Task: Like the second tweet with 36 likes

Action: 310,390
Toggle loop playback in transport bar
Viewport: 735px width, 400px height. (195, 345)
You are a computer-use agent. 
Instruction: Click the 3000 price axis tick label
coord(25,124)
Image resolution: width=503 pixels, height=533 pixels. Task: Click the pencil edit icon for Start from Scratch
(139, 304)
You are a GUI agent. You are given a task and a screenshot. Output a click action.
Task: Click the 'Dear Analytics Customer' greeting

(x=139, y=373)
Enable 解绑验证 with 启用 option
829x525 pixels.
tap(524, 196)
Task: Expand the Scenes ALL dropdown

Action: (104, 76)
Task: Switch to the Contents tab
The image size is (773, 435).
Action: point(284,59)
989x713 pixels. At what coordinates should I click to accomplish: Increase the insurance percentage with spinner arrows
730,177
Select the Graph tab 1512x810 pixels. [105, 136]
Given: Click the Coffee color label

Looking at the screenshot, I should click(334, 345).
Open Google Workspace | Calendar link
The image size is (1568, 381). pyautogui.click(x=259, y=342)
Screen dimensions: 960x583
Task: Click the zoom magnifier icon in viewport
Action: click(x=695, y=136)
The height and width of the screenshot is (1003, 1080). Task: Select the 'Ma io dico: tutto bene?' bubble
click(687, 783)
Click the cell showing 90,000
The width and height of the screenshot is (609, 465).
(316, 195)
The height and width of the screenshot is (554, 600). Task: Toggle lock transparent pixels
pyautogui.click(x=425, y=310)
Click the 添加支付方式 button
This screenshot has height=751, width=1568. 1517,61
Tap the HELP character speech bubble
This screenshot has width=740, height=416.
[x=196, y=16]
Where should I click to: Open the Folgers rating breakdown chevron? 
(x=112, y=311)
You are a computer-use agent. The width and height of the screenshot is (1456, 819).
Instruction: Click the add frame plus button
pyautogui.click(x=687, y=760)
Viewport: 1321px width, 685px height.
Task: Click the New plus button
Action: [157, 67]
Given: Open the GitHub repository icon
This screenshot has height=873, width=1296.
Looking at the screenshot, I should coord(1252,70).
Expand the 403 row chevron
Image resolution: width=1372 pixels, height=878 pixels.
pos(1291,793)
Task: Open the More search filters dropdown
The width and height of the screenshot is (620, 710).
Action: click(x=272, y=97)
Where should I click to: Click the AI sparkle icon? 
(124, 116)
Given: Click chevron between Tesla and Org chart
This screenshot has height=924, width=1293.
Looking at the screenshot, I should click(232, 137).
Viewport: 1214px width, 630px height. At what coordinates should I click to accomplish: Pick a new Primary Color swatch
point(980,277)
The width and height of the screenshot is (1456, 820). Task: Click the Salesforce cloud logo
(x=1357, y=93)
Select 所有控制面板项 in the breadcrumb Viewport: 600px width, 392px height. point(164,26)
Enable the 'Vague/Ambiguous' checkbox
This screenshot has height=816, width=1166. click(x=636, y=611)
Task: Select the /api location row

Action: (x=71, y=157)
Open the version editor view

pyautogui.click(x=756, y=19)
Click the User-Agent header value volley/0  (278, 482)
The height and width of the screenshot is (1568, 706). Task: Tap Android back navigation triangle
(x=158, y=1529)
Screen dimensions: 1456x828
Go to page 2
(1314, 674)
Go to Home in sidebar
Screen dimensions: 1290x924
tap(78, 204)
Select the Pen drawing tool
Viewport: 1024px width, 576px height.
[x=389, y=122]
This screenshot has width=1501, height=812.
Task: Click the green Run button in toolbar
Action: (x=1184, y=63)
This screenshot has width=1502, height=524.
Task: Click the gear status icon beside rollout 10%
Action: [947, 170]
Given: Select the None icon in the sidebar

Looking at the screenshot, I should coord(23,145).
------------------------------------------------------------------------
▶ Exercise prompt
Copy out every one of the records above exactly as they appear.

▶ Output for this task
Task: Like the second tweet with 36 likes

Action: 310,390
Toggle loop playback in transport bar
Viewport: 735px width, 400px height. (195, 345)
You are a computer-use agent. 
Instruction: Click the 3000 price axis tick label
coord(25,124)
Image resolution: width=503 pixels, height=533 pixels. Task: Click the pencil edit icon for Start from Scratch
(139, 304)
You are a GUI agent. You are given a task and a screenshot. Output a click action.
Task: Click the 'Dear Analytics Customer' greeting

(x=139, y=373)
Enable 解绑验证 with 启用 option
829x525 pixels.
tap(524, 196)
Task: Expand the Scenes ALL dropdown

Action: (104, 76)
Task: Switch to the Contents tab
The image size is (773, 435).
Action: point(284,59)
989x713 pixels. At what coordinates should I click to accomplish: Increase the insurance percentage with spinner arrows
730,177
Select the Graph tab 1512x810 pixels. [105, 136]
Given: Click the Coffee color label

Looking at the screenshot, I should click(334, 345).
Open Google Workspace | Calendar link
The image size is (1568, 381). pyautogui.click(x=259, y=342)
Screen dimensions: 960x583
Task: Click the zoom magnifier icon in viewport
Action: click(x=695, y=136)
The height and width of the screenshot is (1003, 1080). Task: Select the 'Ma io dico: tutto bene?' bubble
click(687, 783)
Click the cell showing 90,000
The width and height of the screenshot is (609, 465).
(316, 195)
The height and width of the screenshot is (554, 600). Task: Toggle lock transparent pixels
pyautogui.click(x=425, y=310)
Click the 添加支付方式 button
This screenshot has height=751, width=1568. 1517,61
Tap the HELP character speech bubble
This screenshot has width=740, height=416.
[x=196, y=16]
Where should I click to: Open the Folgers rating breakdown chevron? 
(x=112, y=311)
You are a computer-use agent. The width and height of the screenshot is (1456, 819).
Instruction: Click the add frame plus button
pyautogui.click(x=687, y=760)
Viewport: 1321px width, 685px height.
Task: Click the New plus button
Action: [157, 67]
Given: Open the GitHub repository icon
This screenshot has height=873, width=1296.
Looking at the screenshot, I should coord(1252,70).
Expand the 403 row chevron
Image resolution: width=1372 pixels, height=878 pixels.
pos(1291,793)
Task: Open the More search filters dropdown
The width and height of the screenshot is (620, 710).
Action: click(x=272, y=97)
Where should I click to: Click the AI sparkle icon? 
(124, 116)
Given: Click chevron between Tesla and Org chart
This screenshot has height=924, width=1293.
Looking at the screenshot, I should click(232, 137).
Viewport: 1214px width, 630px height. At what coordinates should I click to accomplish: Pick a new Primary Color swatch
point(980,277)
The width and height of the screenshot is (1456, 820). Task: Click the Salesforce cloud logo
(x=1357, y=93)
Select 所有控制面板项 in the breadcrumb Viewport: 600px width, 392px height. point(164,26)
Enable the 'Vague/Ambiguous' checkbox
This screenshot has height=816, width=1166. click(x=636, y=611)
Task: Select the /api location row

Action: (x=71, y=157)
Open the version editor view

pyautogui.click(x=756, y=19)
Click the User-Agent header value volley/0  (278, 482)
The height and width of the screenshot is (1568, 706). Task: Tap Android back navigation triangle
(x=158, y=1529)
Screen dimensions: 1456x828
Go to page 2
(1314, 674)
Go to Home in sidebar
Screen dimensions: 1290x924
tap(78, 204)
Select the Pen drawing tool
Viewport: 1024px width, 576px height.
[x=389, y=122]
This screenshot has width=1501, height=812.
Task: Click the green Run button in toolbar
Action: (x=1184, y=63)
This screenshot has width=1502, height=524.
Task: Click the gear status icon beside rollout 10%
Action: [947, 170]
Given: Select the None icon in the sidebar

Looking at the screenshot, I should coord(23,145).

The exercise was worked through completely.